1.  **Sketch the Region:**
    * The region defined by 0 ≤ y ≤ x ≤ 1 is a triangle in the first quadrant with vertices (0, 0), (1, 0), and (1, 1).
    * The condition X + Y < 1 implies Y < 1 - X. This is the region below the line Y = 1 - X.
    * We need to find the intersection of these two regions.
    * The intersection is a triangle with vertices (0, 0), (1, 0), and (1/2, 1/2).

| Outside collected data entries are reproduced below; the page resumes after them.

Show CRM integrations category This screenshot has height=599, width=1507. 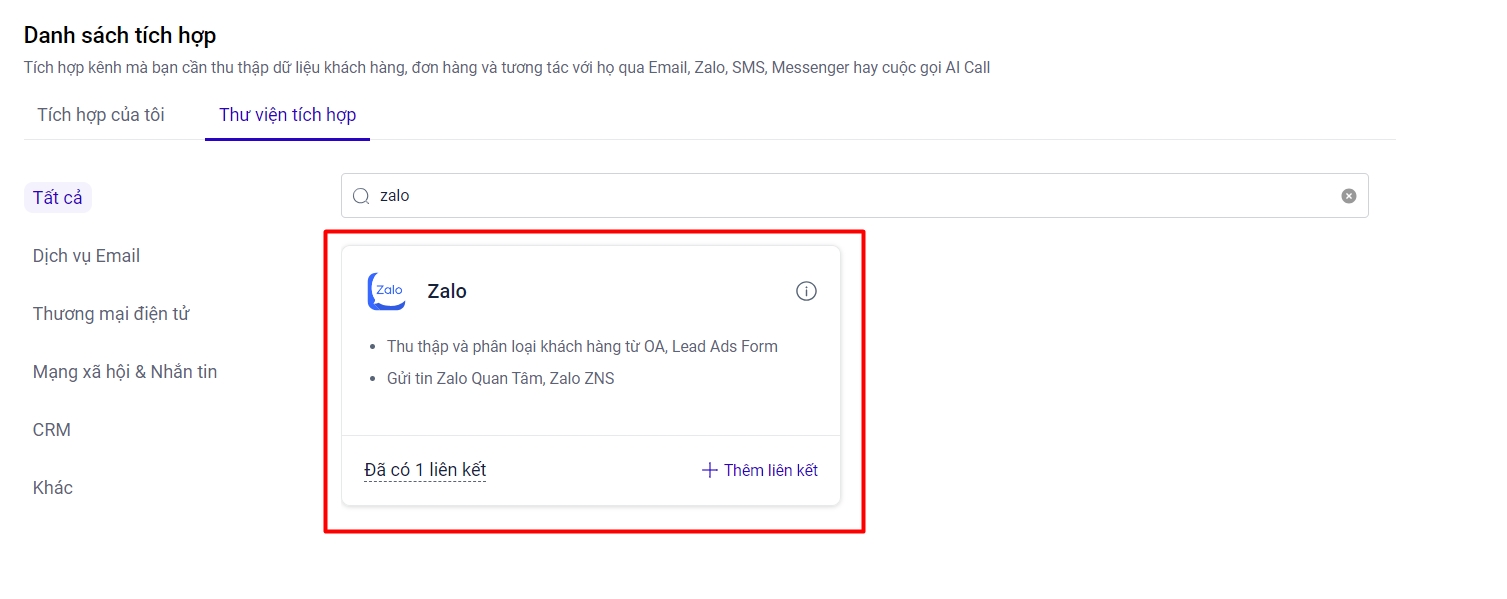point(52,430)
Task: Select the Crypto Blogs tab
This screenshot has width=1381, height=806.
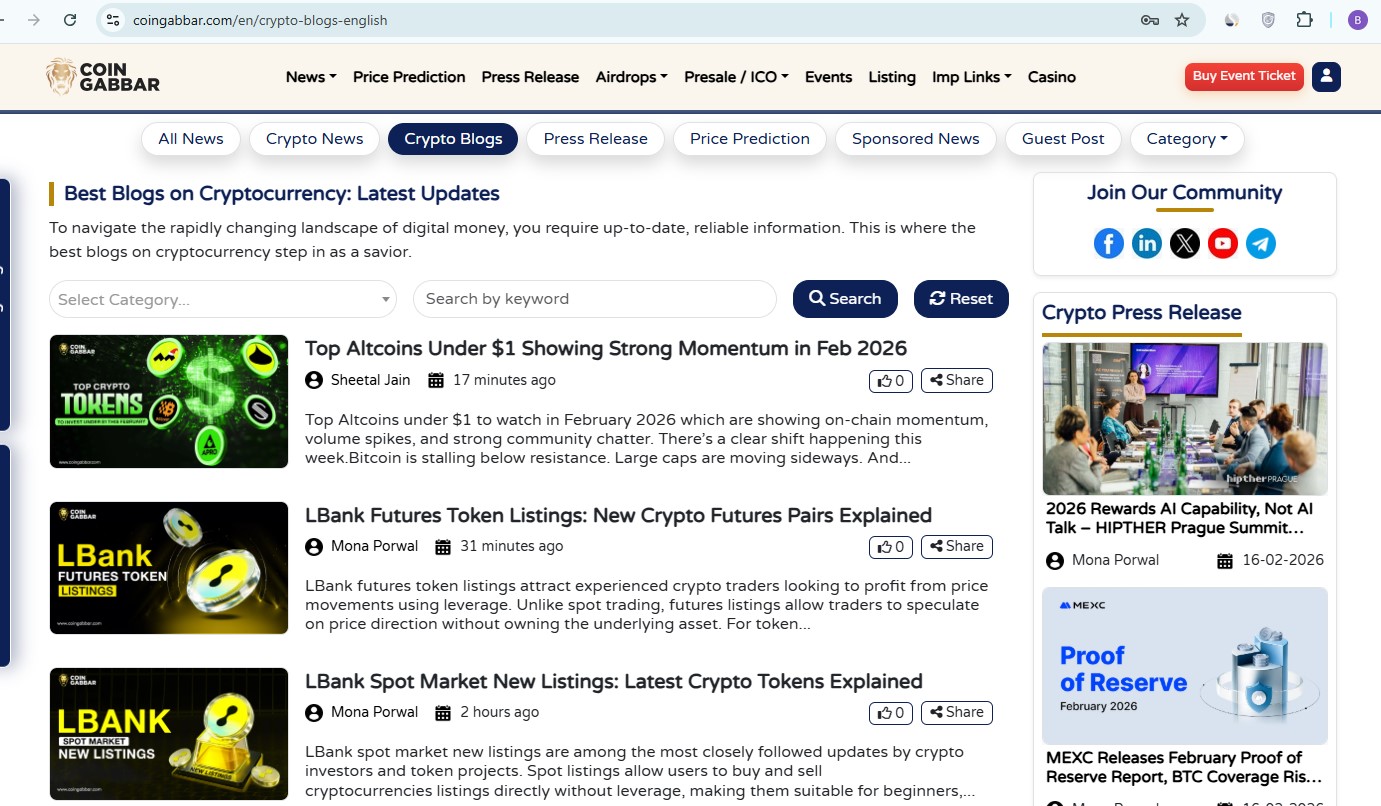Action: (453, 139)
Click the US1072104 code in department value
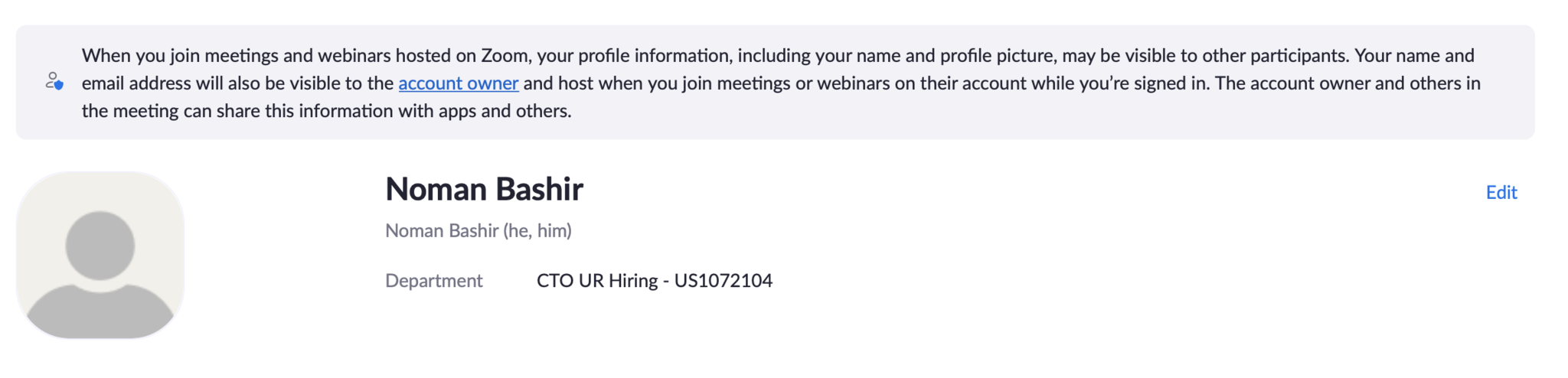 [x=723, y=281]
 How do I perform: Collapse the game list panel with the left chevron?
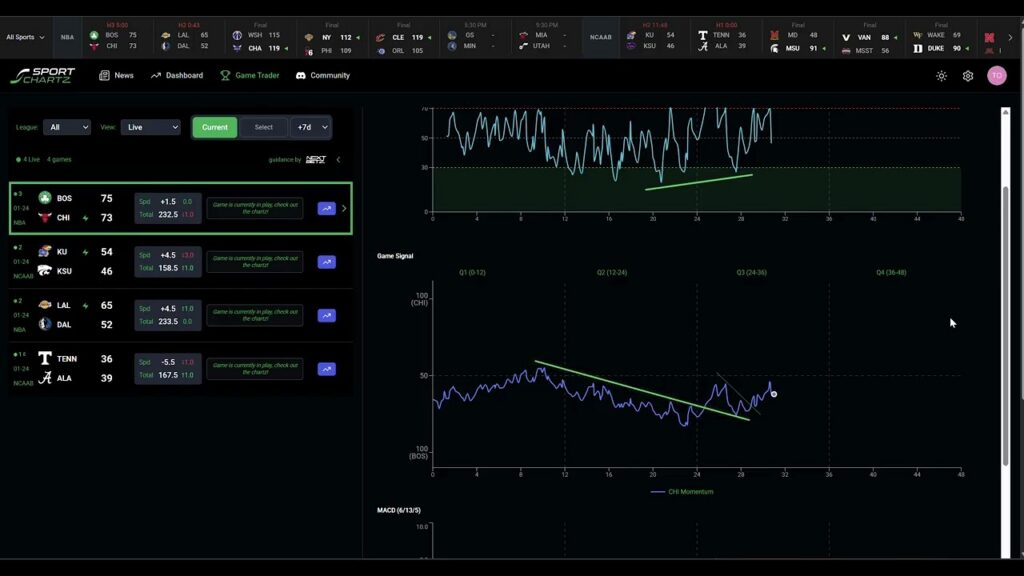coord(338,160)
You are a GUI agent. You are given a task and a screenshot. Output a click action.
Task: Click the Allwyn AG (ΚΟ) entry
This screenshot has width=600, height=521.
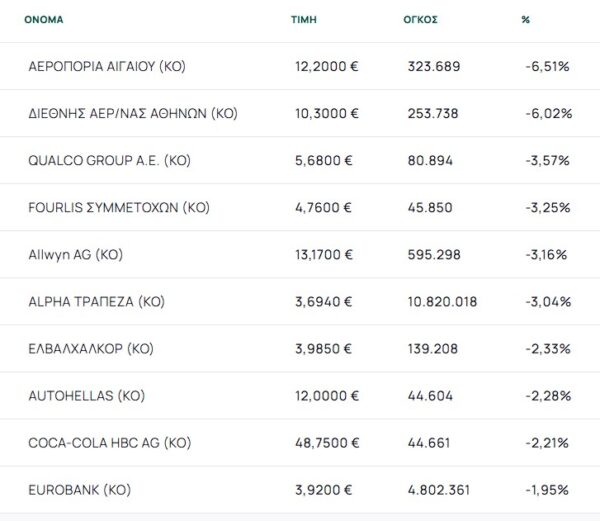click(76, 255)
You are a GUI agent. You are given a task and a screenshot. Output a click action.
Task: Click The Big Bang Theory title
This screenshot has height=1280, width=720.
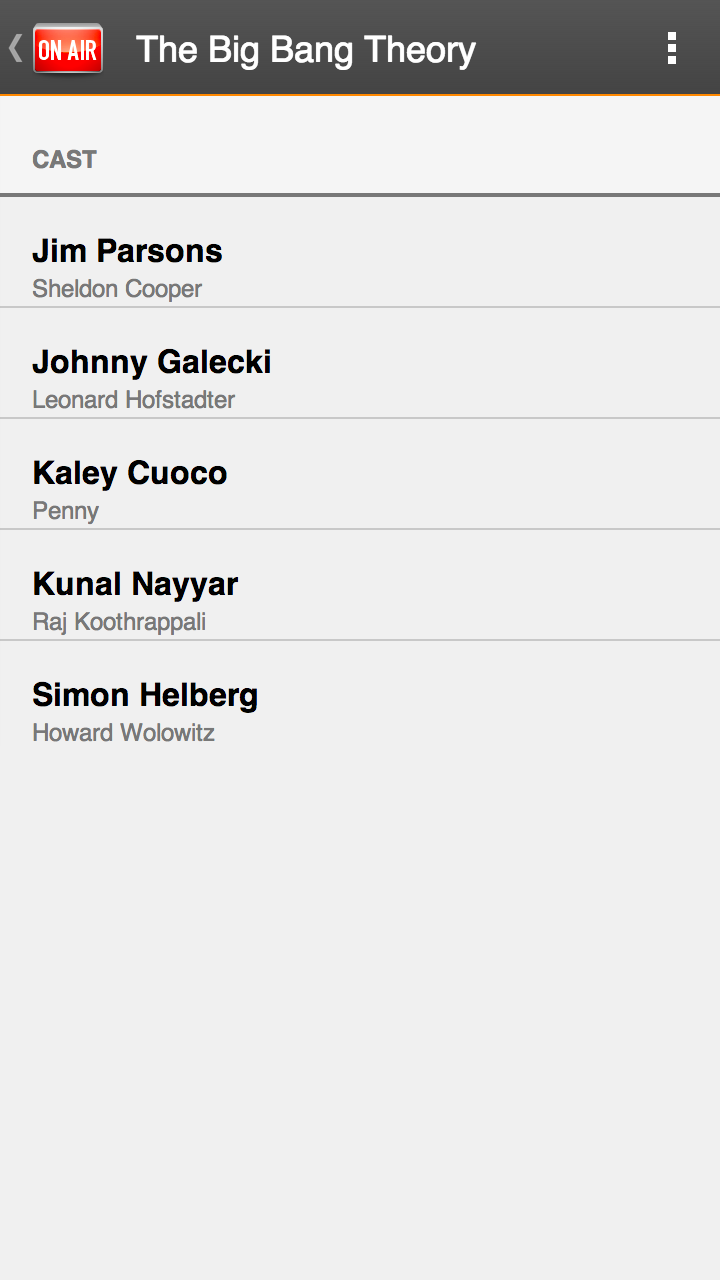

2.  **Set up the Integral:**
    * P(X + Y < 1) = ∫∫ F(x, y) dy dx
    * The limits of integration are:
        * 0 ≤ x ≤ 1/2
        * 0 ≤ y ≤ 1 - x

3.  **Evaluate the Integral:**
    * P(X + Y < 1) = ∫(from 0 to 1/2) ∫(from 0 to 1-x) 8xy dy dx
    * P(X + Y < 1) = ∫(from 0 to 1/2) [4xy^2](from 0 to 1-x) dx
    * P(X + Y < 1) = ∫(from 0 to 1/2) 4x(1 - x)^2 dx
    * P(X + Y < 1) = ∫(from 0 to 1/2) 4x(1 - 2x + x^2) dx
    * P(X + Y < 1) = ∫(from 0 to 1/2) (4x - 8x^2 + 4x^3) dx
    * P(X + Y < 1) = [2x^2 - (8/3)x^3 + x^4](from 0 to 1/2)
    * P(X + Y < 1) = 2(1/4) - (8/3)(1/8) + (1/16)
    * P(X + Y < 1) = 1/2 - 1/3 + 1/16
    * P(X + Y < 1) = (24 - 16 + 3)/48 = 11/48

**b) Find the Marginal Densities fX(x) and fY(y)**

1.  **Marginal Density of X (fX(x)):**
    * fX(x) = ∫(from 0 to x) 8xy dy
    * fX(x) = [4xy^2](from 0 to x)
    * fX(x) = 4x^3, 0 ≤ x ≤ 1

2.  **Marginal Density of Y (fY(y)):**
    * fY(y) = ∫(from y to 1) 8xy dx
    * fY(y) = [4x^2y](from y to 1)
    * fY(y) = 4y - 4y^3, 0 ≤ y ≤ 1

**c) Find the Conditional Density fY|X(y|1/2)**

1.  **Conditional Density Formula:**
    * fY|X(y|x) = F(x, y) / fX(x)

2.  **Substitute x = 1/2:**
    * fY|X(y|1/2) = 8(1/2)y / 4(1/2)^3
    * fY|X(y|1/2) = 4y/(1/2)
    * fY|X(y|1/2) = 8y.
    * Since 0 <= y <= x, and x = 1/2, then 0<=y<=1/2.

3.  **Result:**
    * fY|X(y|1/2) = 8y, 0 ≤ y ≤ 1/2

**d) Find the Conditional Expectation E[Y|X=1/2]**

1.  **Conditional Expectation Formula:**
    * E[Y|X=1/2] = ∫ y * fY|X(y|1/2) dy

2.  **Substitute and Evaluate:**
    * E[Y|X=1/2] = ∫(from 0 to 1/2) y * 8y dy
    * E[Y|X=1/2] = ∫(from 0 to 1/2) 8y^2 dy
    * E[Y|X=1/2] = [(8/3)y^3](from 0 to 1/2)
    * E[Y|X=1/2] = (8/3) * (1/8)
    * E[Y|X=1/2] = 1/3

**Summary**

* a) P(X + Y < 1) = 11/48
* b) fX(x) = 4x^3, 0 ≤ x ≤ 1; fY(y) = 4y - 4y^3, 0 ≤ y ≤ 1
* c) fY|X(y|1/2) = 8y, 0 ≤ y ≤ 1/2
* d) E[Y|X=1/2] = 1/3